» Brief
Please rewrite the communication skills article from "On the other" down to "make any sense.", putting "humor" in place of "sarcasm".

» Text shown
━━━

Improve Your Communication SkillsBack to Articles By Gwendolyn E. Talbot, M.A.
One of the biggest problems with audible pauses such as "um, ah, you know, ok, and so forth," is that they tend to reduce the speaker's credibility. They are just filler words and carry no information. They are often used because the individual is thinking about what he or she is going to say next. The individual believes that something is better than a pause. These "um, er, and ahs" interfere with the delivery of a message and become annoying to the listener.
On the other hand, a well-placed pause can enhance the
effectiveness of the message and give the listener time to process or reflect on
the information. Inflection and vocal variety also enhance the message and
convey significant information. Imagine trying to use sarcasm without good vocal
variety and inflection. It would not make any sense.
Audible pauses and over-used phrases can be eliminated. First, the individual has to become aware that he or she is doing them. Awareness is always the first step to correction and elimination of bad habits.

━━━

» Data to examine
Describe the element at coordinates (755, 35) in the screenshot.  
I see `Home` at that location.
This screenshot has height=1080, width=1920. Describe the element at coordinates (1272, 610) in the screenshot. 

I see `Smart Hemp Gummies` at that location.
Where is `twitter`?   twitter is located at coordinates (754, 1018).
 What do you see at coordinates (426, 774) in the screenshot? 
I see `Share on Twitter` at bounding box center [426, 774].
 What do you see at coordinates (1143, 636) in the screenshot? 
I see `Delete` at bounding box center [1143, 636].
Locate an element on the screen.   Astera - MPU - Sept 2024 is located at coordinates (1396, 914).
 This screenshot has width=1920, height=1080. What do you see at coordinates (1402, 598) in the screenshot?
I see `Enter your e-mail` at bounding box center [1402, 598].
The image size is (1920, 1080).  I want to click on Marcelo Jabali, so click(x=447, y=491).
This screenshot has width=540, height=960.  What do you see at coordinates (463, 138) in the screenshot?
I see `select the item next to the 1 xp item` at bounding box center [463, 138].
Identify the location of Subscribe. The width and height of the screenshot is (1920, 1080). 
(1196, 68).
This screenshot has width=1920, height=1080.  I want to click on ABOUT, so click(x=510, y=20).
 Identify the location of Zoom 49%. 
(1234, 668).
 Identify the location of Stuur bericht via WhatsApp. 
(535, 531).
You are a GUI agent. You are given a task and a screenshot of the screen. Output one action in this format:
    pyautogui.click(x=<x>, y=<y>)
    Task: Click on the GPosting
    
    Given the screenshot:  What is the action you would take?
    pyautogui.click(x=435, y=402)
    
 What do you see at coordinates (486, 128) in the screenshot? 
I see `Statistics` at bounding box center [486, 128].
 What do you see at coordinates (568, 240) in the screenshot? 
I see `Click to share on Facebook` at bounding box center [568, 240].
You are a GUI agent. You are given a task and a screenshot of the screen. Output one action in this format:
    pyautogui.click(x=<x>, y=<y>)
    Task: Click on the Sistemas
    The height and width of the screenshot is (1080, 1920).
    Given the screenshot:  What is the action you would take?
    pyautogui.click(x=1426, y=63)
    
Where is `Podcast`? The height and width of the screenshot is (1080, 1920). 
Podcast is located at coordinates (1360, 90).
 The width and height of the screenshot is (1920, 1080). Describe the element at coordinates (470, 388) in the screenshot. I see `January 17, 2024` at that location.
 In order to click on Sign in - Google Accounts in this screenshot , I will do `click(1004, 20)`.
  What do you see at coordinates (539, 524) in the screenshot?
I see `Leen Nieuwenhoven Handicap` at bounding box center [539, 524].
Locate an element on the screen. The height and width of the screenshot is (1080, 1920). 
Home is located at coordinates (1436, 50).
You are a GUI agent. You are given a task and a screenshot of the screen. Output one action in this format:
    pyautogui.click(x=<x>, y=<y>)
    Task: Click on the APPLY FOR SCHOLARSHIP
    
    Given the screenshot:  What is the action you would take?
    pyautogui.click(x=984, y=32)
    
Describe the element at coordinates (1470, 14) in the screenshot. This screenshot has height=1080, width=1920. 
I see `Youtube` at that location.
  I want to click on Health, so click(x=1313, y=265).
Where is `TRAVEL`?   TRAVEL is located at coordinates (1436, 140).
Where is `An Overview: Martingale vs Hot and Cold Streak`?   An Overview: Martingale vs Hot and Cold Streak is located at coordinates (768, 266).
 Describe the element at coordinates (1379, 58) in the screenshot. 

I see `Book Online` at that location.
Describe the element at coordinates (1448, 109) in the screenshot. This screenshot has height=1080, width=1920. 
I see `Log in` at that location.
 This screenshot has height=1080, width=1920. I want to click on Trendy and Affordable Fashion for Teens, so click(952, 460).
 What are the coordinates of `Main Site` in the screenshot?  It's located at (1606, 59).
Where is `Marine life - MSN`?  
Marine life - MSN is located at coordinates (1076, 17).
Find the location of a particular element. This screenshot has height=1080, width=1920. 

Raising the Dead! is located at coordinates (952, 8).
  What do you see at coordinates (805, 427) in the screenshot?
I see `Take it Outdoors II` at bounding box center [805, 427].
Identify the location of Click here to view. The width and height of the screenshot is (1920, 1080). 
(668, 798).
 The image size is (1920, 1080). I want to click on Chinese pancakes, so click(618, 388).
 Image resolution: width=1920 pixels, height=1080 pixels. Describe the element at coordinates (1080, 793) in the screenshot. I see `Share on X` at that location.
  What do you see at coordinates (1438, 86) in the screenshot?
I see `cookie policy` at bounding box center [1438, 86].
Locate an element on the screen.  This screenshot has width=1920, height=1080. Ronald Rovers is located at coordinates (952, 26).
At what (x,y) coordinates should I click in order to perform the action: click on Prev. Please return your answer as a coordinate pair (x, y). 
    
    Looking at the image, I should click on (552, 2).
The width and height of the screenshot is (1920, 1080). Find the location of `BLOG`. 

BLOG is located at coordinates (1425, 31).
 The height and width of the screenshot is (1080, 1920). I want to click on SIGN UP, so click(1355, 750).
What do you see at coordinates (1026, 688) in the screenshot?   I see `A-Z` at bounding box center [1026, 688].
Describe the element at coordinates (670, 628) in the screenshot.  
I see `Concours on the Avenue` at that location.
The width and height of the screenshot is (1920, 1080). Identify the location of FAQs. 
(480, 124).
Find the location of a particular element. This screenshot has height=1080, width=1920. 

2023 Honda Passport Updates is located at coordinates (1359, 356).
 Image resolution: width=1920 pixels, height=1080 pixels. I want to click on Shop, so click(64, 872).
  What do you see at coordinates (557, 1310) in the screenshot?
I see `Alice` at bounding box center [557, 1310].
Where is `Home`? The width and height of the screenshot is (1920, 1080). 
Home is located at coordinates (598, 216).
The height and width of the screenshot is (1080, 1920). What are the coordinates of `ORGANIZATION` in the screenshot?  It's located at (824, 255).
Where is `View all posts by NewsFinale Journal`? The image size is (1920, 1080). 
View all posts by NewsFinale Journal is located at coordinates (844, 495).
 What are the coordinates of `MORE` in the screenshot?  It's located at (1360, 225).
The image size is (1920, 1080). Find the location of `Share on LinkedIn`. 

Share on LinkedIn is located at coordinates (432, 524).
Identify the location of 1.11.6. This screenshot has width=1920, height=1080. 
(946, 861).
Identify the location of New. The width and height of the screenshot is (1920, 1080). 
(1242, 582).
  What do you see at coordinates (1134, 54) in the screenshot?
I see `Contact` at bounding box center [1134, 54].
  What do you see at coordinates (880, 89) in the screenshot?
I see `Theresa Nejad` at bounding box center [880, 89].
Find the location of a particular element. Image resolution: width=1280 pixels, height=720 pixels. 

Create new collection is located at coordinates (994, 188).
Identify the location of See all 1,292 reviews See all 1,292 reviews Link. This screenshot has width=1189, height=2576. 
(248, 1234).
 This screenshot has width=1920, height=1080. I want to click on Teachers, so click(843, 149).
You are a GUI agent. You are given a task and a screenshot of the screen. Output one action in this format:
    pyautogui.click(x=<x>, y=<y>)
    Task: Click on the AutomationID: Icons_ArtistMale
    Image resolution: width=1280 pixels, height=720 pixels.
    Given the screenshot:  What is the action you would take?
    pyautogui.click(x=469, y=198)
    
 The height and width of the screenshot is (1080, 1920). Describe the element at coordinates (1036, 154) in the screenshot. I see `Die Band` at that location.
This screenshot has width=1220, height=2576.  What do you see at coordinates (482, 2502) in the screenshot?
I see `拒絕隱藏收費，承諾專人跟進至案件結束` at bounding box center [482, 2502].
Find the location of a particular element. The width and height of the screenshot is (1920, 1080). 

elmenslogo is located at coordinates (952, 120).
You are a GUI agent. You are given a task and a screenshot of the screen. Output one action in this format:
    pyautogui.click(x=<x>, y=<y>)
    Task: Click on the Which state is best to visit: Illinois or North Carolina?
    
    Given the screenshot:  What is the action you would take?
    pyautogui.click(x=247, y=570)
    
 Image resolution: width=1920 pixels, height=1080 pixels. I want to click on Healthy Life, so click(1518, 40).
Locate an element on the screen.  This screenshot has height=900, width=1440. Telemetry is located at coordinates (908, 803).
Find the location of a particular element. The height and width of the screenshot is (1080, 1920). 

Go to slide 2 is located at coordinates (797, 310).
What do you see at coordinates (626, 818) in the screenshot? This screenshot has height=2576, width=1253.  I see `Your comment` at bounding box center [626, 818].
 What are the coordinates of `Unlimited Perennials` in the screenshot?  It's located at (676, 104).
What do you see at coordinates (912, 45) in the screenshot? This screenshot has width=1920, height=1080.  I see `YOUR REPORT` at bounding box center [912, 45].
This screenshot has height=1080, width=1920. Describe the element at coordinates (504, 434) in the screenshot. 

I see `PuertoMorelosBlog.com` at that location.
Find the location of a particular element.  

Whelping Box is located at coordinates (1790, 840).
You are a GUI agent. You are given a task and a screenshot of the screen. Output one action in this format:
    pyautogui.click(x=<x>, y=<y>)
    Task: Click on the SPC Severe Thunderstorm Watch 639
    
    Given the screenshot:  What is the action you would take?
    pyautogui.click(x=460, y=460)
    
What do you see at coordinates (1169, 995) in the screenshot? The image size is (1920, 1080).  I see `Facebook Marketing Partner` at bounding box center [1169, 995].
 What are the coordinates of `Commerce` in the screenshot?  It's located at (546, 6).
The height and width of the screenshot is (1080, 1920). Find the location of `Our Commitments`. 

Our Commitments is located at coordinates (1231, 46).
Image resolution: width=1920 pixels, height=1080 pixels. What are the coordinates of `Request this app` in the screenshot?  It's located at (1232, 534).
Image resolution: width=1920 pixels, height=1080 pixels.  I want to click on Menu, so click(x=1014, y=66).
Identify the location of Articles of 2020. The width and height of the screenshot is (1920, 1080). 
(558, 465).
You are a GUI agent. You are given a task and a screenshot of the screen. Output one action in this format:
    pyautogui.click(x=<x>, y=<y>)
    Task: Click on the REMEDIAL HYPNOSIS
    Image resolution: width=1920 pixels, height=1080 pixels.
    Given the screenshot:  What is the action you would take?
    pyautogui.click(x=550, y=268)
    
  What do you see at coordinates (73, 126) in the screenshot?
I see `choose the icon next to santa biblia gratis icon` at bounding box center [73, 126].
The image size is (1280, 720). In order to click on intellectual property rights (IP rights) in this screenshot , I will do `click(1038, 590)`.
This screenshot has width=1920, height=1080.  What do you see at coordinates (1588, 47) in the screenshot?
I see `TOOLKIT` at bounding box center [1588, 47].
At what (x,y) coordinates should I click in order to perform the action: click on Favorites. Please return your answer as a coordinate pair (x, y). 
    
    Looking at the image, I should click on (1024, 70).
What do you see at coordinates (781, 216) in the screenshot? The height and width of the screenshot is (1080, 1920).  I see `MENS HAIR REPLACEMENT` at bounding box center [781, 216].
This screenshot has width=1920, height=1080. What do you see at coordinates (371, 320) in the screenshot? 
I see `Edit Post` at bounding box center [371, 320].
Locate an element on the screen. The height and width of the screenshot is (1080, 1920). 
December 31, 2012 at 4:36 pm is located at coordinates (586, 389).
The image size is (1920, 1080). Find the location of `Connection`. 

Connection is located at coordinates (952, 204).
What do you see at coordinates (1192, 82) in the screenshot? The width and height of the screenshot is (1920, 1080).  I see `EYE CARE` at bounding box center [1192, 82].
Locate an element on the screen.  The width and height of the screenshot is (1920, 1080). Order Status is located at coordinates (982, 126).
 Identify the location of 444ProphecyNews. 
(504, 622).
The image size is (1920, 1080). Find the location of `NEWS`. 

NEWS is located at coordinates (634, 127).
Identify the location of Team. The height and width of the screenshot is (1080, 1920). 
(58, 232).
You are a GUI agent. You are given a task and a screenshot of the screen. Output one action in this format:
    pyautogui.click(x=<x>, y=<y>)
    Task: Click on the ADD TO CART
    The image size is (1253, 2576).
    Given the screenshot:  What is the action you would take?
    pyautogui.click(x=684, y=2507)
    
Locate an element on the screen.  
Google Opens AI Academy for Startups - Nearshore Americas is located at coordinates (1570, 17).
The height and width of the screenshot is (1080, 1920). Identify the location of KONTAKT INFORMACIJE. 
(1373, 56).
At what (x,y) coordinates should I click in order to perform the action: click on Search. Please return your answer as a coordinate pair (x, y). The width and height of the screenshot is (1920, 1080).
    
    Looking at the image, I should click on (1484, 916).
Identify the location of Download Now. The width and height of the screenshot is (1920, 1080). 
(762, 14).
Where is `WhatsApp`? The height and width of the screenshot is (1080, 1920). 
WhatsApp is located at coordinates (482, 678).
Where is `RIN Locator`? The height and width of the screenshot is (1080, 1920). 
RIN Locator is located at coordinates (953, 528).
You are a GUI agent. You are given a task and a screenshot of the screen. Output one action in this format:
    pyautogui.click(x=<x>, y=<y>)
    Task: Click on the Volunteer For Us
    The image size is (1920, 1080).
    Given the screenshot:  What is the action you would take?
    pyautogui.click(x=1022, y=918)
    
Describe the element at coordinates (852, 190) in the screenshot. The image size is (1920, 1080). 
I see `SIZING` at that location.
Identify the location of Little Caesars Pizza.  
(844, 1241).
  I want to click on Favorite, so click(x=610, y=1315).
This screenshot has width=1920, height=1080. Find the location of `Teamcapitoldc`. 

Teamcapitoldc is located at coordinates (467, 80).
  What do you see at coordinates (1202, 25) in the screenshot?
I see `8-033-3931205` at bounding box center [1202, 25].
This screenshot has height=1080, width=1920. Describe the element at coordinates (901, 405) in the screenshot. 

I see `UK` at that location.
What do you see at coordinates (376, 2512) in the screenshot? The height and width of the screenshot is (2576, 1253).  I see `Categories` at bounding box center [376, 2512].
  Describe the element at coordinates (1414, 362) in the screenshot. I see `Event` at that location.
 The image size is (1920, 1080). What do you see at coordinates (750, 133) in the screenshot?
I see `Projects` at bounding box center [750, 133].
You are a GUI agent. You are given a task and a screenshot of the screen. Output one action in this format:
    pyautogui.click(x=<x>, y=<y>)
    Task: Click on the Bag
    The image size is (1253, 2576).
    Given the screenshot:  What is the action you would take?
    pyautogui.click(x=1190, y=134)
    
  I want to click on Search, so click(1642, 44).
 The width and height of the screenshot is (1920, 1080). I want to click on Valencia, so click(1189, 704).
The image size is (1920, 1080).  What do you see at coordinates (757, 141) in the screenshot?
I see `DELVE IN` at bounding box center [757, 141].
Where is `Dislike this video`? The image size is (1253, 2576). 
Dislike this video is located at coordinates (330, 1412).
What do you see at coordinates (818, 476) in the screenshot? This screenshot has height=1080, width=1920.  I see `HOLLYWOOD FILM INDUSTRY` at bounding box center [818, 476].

━━━

» Answer space
On the other hand, a well-placed pause can enhance the
effectiveness of the message and give the listener time to process or reflect on
the information. Inflection and vocal variety also enhance the message and
convey significant information. Imagine trying to use humor without good vocal
variety and inflection. It would not make any sense.